← Back to stories Close-up of tower servers in a data center with blue and red lighting.
Photo by panumas nikhomkhai on Pexels
虎嗅 2026-03-11

Tencent's (腾讯) Lobster Cannot Fill the Gap in the Computing Power Center

Big launch, bigger mismatch

Tencent (腾讯) pushed three OpenClaw-related moves in a single day — WorkBuddy formally launched, QClaw was reportedly exposed, and an official Enterprise WeChat integration guide went live — just as Shenzhen rolled out its “Lobster Ten Measures” (龙虾十条) of subsidies and compute support. It has been reported that the timing was not accidental. But can a vendor-side product push really solve a structural utilization problem that local governments have been trying to fix with cash and coupons?
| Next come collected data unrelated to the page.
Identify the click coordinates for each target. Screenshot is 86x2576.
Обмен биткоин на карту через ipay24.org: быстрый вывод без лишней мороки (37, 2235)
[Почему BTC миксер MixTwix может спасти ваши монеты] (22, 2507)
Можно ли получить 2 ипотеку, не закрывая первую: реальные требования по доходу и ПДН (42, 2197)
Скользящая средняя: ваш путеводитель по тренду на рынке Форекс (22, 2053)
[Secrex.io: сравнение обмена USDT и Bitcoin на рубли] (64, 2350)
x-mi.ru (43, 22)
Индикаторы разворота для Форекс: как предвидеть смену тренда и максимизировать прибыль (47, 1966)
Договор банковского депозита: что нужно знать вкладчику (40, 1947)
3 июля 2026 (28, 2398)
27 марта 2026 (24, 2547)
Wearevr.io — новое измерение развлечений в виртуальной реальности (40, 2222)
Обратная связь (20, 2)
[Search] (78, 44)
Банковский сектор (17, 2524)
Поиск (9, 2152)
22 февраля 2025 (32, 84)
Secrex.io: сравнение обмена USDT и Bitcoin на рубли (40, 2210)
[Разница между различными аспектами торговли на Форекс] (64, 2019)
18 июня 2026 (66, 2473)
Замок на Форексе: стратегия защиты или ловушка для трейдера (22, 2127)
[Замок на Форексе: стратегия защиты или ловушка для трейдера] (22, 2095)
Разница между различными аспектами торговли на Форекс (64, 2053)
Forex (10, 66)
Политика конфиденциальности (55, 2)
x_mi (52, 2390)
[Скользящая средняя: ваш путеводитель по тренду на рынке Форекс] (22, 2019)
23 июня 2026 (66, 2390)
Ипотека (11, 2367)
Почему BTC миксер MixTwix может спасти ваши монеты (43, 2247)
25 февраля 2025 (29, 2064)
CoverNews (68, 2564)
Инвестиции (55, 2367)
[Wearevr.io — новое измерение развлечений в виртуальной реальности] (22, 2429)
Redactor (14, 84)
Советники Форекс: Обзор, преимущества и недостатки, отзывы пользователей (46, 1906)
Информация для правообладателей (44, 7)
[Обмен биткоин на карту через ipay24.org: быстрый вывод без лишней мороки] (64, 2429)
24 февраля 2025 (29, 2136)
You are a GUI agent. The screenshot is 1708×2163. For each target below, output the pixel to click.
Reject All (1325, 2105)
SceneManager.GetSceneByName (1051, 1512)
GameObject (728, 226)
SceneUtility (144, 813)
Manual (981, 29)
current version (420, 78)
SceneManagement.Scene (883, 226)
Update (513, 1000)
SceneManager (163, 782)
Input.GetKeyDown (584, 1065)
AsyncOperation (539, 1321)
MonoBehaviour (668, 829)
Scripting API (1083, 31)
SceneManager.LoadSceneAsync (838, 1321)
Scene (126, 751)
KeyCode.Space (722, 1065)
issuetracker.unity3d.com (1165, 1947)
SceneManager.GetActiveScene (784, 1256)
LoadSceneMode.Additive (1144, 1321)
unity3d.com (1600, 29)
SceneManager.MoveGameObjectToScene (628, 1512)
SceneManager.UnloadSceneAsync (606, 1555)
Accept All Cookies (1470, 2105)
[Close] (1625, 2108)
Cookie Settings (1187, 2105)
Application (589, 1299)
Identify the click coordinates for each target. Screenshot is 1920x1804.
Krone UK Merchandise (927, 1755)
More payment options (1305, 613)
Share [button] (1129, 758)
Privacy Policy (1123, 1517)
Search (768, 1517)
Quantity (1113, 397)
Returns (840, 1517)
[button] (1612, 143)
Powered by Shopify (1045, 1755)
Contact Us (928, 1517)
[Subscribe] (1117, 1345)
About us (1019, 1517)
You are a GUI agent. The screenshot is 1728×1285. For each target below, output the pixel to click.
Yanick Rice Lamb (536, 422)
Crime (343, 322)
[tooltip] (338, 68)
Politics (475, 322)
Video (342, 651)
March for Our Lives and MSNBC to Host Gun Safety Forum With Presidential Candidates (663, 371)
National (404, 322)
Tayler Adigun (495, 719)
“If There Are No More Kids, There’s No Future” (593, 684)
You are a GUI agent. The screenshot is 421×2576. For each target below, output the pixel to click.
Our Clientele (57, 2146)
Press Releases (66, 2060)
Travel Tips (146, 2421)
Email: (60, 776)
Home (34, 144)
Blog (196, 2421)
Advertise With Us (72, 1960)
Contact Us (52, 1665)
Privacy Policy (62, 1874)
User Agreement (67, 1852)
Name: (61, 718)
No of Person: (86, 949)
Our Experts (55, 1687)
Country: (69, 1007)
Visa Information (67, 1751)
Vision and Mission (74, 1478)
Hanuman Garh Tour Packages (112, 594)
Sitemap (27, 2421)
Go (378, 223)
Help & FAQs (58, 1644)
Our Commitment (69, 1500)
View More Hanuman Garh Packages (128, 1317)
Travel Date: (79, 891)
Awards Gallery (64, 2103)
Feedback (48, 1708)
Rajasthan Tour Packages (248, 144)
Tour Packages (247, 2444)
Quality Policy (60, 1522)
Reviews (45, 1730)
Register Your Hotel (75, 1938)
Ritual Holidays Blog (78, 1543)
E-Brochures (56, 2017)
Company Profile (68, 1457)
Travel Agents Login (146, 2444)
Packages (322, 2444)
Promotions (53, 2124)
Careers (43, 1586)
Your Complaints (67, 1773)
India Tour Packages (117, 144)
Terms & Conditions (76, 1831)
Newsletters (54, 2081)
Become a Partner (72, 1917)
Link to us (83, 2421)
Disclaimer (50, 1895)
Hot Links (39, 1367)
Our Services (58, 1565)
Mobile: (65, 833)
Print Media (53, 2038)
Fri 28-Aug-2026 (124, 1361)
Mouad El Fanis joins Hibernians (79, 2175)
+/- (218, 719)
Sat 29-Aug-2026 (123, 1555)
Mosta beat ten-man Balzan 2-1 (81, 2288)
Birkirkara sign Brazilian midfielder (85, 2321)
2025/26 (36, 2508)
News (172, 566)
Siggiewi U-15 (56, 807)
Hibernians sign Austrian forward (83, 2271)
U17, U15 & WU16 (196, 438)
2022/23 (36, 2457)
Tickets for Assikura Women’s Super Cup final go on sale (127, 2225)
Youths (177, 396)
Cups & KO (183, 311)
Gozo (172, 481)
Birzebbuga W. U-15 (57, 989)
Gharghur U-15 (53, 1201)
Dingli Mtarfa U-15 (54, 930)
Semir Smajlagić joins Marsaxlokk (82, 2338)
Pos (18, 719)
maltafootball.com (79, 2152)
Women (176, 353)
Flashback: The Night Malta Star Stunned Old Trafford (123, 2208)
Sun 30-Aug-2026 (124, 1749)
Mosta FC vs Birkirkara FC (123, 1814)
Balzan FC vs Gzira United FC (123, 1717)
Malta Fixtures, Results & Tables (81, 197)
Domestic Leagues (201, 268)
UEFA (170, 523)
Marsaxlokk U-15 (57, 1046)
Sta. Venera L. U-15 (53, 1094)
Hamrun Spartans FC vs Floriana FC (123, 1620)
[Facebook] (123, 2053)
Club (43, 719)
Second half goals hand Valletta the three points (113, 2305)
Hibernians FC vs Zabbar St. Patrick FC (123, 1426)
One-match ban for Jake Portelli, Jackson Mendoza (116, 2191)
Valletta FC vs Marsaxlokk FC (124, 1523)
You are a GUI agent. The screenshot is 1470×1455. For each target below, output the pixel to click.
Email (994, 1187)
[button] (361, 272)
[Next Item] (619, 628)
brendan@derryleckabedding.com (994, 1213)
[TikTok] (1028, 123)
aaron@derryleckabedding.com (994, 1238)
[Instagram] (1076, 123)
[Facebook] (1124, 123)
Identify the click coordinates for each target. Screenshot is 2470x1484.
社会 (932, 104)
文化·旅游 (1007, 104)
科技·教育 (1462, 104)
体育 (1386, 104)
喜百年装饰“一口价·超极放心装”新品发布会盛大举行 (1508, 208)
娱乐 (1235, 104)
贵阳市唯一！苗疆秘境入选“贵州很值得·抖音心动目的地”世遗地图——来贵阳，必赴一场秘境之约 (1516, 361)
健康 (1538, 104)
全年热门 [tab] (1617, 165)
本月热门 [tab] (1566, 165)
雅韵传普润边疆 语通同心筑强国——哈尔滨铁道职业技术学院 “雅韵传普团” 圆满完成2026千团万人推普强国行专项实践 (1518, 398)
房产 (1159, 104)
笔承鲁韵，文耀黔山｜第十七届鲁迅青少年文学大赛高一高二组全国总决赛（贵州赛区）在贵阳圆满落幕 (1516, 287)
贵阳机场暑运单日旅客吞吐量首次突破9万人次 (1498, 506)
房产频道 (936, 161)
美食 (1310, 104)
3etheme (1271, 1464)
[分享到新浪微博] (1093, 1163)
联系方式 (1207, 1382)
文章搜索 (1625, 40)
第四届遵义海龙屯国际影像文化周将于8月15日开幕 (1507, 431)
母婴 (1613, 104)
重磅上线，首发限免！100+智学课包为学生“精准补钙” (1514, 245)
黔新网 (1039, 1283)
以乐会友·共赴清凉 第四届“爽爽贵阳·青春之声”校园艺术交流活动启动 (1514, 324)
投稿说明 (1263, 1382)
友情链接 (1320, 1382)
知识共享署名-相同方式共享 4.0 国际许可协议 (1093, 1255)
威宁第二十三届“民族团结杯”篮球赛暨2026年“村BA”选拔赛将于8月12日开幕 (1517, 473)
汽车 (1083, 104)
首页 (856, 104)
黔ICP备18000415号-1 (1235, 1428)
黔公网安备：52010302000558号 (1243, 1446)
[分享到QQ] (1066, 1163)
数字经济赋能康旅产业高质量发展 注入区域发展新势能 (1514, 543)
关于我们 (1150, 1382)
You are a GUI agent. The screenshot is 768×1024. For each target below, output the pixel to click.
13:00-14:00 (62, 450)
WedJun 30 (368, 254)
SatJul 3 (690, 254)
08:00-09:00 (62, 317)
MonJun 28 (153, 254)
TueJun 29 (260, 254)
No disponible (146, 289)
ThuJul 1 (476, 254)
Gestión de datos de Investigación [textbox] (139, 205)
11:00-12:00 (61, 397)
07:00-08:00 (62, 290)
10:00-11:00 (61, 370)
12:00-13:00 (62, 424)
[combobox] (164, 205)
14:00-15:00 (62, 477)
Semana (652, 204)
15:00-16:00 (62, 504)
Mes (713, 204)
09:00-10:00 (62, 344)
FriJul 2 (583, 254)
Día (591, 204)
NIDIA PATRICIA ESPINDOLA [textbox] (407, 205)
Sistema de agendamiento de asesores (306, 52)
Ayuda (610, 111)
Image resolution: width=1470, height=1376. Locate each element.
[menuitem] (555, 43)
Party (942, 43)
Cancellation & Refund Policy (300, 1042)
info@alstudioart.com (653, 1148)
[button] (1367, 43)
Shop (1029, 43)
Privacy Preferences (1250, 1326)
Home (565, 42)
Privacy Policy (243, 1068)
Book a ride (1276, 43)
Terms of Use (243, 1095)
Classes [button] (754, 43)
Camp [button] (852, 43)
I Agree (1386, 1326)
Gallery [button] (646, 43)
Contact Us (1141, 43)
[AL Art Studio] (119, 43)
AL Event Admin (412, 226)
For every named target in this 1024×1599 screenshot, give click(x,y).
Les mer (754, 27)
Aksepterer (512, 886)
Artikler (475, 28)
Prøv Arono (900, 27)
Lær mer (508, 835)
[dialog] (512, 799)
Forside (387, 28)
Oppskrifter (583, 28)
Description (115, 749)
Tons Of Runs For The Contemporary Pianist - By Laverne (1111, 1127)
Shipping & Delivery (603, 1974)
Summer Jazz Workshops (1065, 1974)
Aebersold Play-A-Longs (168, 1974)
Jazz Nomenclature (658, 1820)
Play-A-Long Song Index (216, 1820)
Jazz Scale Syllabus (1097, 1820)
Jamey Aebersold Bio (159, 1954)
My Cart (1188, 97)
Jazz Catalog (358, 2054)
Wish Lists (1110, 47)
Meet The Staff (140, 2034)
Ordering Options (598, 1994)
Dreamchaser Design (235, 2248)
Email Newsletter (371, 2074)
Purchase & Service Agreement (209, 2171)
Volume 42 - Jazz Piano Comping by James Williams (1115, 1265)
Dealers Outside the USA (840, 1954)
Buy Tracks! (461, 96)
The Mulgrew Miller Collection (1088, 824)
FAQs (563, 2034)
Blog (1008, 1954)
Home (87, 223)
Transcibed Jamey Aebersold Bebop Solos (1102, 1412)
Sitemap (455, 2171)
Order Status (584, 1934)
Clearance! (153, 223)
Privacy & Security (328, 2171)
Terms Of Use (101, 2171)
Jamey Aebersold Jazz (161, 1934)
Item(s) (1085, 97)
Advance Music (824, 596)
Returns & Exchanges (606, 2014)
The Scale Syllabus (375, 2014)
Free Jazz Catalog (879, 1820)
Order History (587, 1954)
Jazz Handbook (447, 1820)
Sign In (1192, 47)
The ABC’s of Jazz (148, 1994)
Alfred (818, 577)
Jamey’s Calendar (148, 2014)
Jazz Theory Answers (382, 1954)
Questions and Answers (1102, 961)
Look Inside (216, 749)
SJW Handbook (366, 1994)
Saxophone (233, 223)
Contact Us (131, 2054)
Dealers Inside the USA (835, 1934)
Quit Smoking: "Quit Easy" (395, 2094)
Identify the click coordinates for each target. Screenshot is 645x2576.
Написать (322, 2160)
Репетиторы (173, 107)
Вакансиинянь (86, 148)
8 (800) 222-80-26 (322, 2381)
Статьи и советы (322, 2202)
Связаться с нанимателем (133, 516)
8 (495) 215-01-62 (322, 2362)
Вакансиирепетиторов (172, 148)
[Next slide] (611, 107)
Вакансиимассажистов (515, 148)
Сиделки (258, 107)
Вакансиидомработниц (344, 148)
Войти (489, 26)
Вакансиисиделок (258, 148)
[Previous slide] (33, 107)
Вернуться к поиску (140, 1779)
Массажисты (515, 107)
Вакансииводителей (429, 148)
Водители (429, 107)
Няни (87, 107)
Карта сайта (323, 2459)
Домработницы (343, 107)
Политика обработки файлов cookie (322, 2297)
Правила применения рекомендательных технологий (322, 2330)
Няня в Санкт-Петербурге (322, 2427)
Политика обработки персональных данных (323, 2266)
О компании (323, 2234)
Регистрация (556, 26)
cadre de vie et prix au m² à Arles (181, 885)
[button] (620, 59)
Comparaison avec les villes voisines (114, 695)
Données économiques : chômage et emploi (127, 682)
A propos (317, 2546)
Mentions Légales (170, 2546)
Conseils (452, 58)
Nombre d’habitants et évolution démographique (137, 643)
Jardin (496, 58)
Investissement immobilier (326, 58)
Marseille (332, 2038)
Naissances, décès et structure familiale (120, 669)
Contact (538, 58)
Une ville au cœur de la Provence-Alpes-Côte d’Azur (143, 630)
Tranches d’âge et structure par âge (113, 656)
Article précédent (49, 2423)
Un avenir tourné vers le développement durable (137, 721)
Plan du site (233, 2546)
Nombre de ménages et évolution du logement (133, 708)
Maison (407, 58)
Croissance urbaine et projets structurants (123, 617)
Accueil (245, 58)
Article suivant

Vouchers, idle racks and stubborn economics

Local governments have poured money into compute vouchers — Shenzhen’s “training-power” vouchers can cover up to 60% and its annual pool is reportedly RMB 500 million; Hangzhou’s compute vouchers total about RMB 250 million a year. Yet public data shows weak results: China Academy of Information and Communications Technology (中国信通院) finds average smart-compute center utilization around 32%, while IDC data suggests enterprise compute centers often run at 10–15% utilization and some domestic chips sit idle 70–80% of the time. The upshot: issuing vouchers is easy, finding steady, high-volume workloads is not. Companies often prefer paying for Amazon or Microsoft cloud rather than wrestling with local, harder-to-integrate domestic resources.

Why OpenClaw (a.k.a. “Lobster”) helps — but not enough

OpenClaw-style tools lower the barrier to consumer and developer consumption by enabling high-frequency token use — a single configured instance can trigger hundreds or thousands of API calls a day. It has been reported that WorkBuddy was already used internally by over 2,000 non-technical Tencent employees, and analysts describe QClaw’s stack as a “sandwich”: OpenClaw base, Tencent deployment and routing in the middle, and QQ/WeChat access on top. That matters: heavy developers and automation users generate sustained, predictable load. But mass-market adoption remains shallow. Many early adopters churn after the novelty fades; average users don’t create the continuous, high-volume tasks that compute centers need to raise utilization above the trough.

Political context and a hard commercial truth

Part of the push is geopolitical: U.S. export controls and broader tech decoupling have accelerated domestic build-outs of compute and chip capacity, and local authorities are under pressure to show progress. Still, the economics are stubborn. Cloud providers welcome higher-value, sticky enterprise customers left after the churn. For public compute centers whose business case depends on broad, steady utilization, the current OpenClaw-driven surge may look like a short, sharp peak rather than a durable solution. In short: Lobster can spark demand — but it cannot, by itself, turn underused data centers into profitable infrastructure.